Repository files navigation

Botoks

Botoks is a batteryless timekeeping sensor that operates intermittently harvesting ambient energy. Botoks's hardware and software components enable IoT applications that require precise and intermittency-safe timekeeping. Both hardware design and software stack are open-source.

The cascaded hierarchical remanence timekeeper (CHRT) embedded on Botoks is a novel remanence timekeeper architecture. In principle, capacitive remanence timekeepers are simple RC circuits whose energy level is converted into time. To know more about them and the CHRT, refer to our paper (to be made public) and the docs.

The sensor is based on an MSP430 ultra-low-power, FRAM-enabled microcontroller (MSP430FR5994), and currently the software stack only supports this MCU.

Project Layout

apps/               ## Applications' source code
bin/                ## Compiled applications
config/             ## Various configuration files
docs/               ## Source documentation
external/           ## MSP430 base drivers
libs/               ## Core Botoks's libraries
platforms/          ## GPIO pin mappings
scripts/            ## Botoks's calibration scripts

Usage

Botoks's code can be built installing the MSP430-GCC toolchain, or using a preconfigured Docker container. Opting for the Docker container has the advantage of not having to install the toolchain, but requires you to mount the directory of the project into the container.

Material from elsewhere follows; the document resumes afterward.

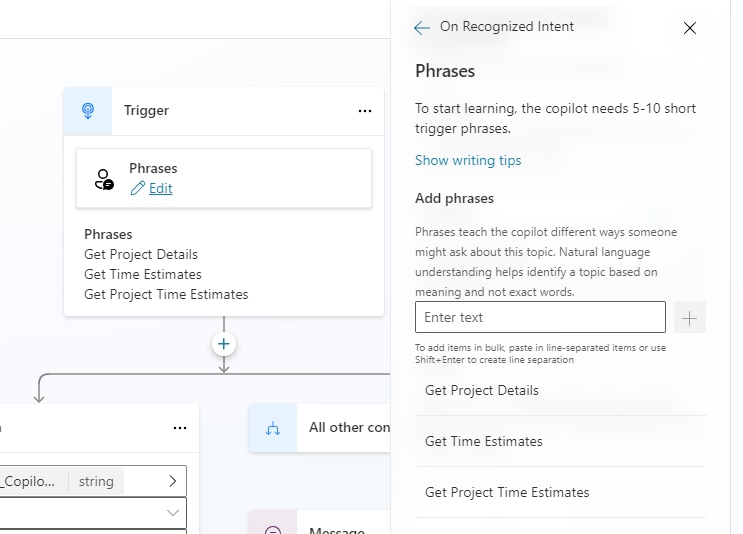This screenshot has width=743, height=534.
Task: Add a node with the plus connector button
Action: tap(224, 344)
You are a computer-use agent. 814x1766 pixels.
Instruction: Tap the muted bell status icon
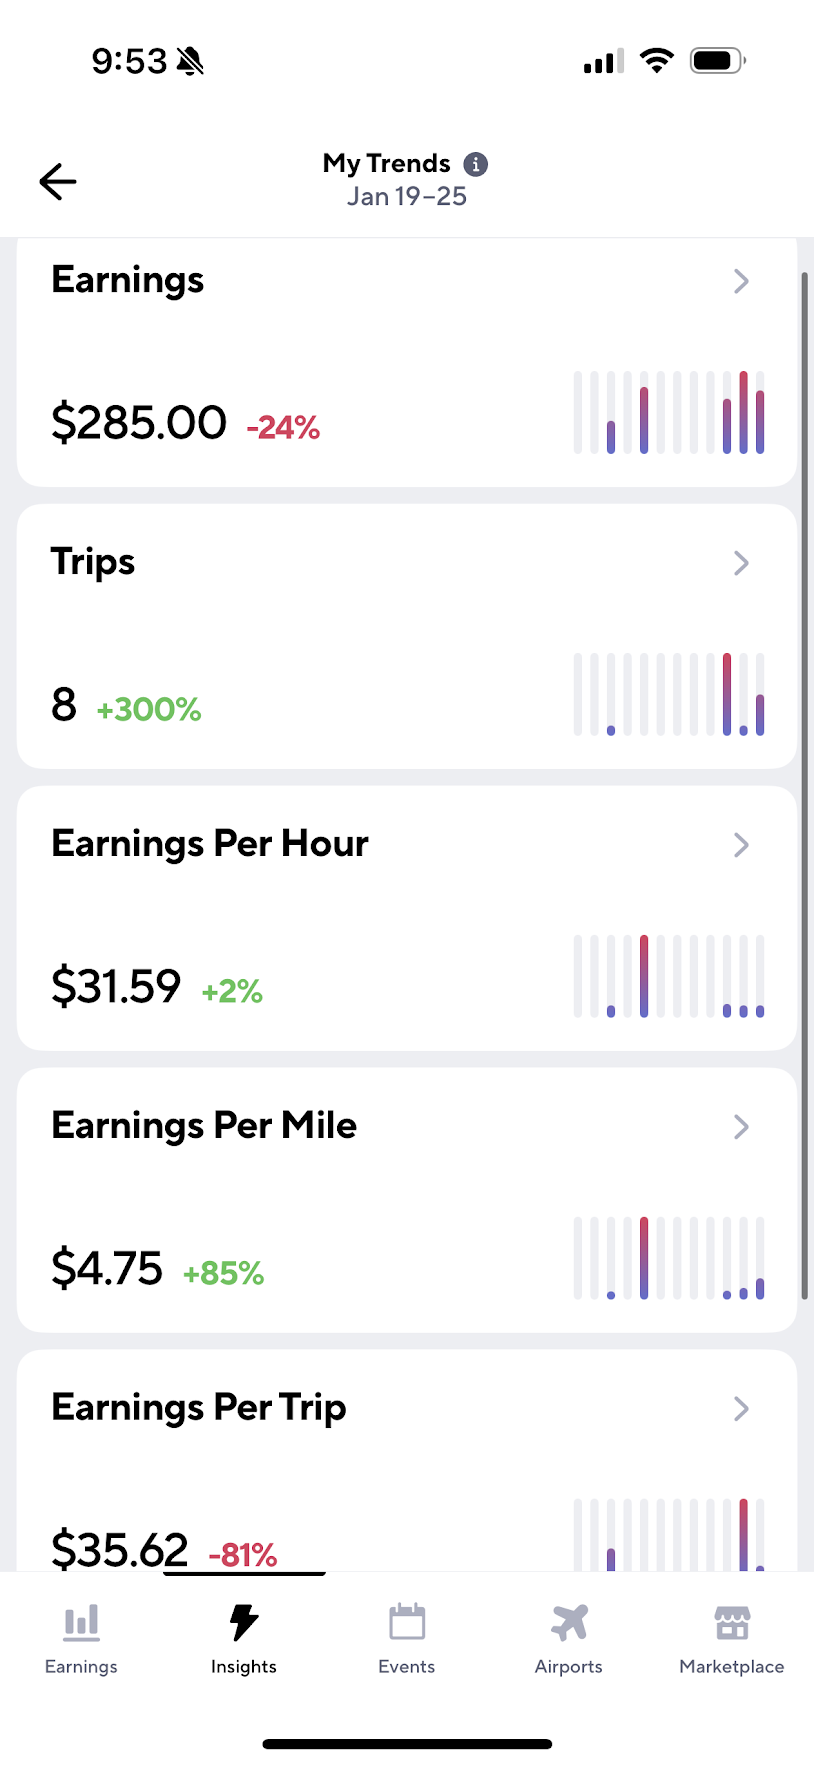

Executables can be uploaded and debugged using UniFlash or Code Composer Studio (CCS). The former method is easier to script, whilst the latter gives you access to a graphical IDE.

The following versions of CMake, MSP430-GCC and UniFlash were tested, but other versions might work as well.

Software Version
CMake 3.13 download
MSP430-GCC 8.3.0 download
UniFlash 5.2.0 download

Building with the Docker container

You can use the build_with_docker.sh script to build all applications inside a Docker container. Install docker on your machine and start/enable the docker daemon. Moreover, make sure that you can docker commands without root privileges (check here). The script uses this Docker image to build applications inside a Docker container pre-configured with CMake and the MSP430-GCC toolchain.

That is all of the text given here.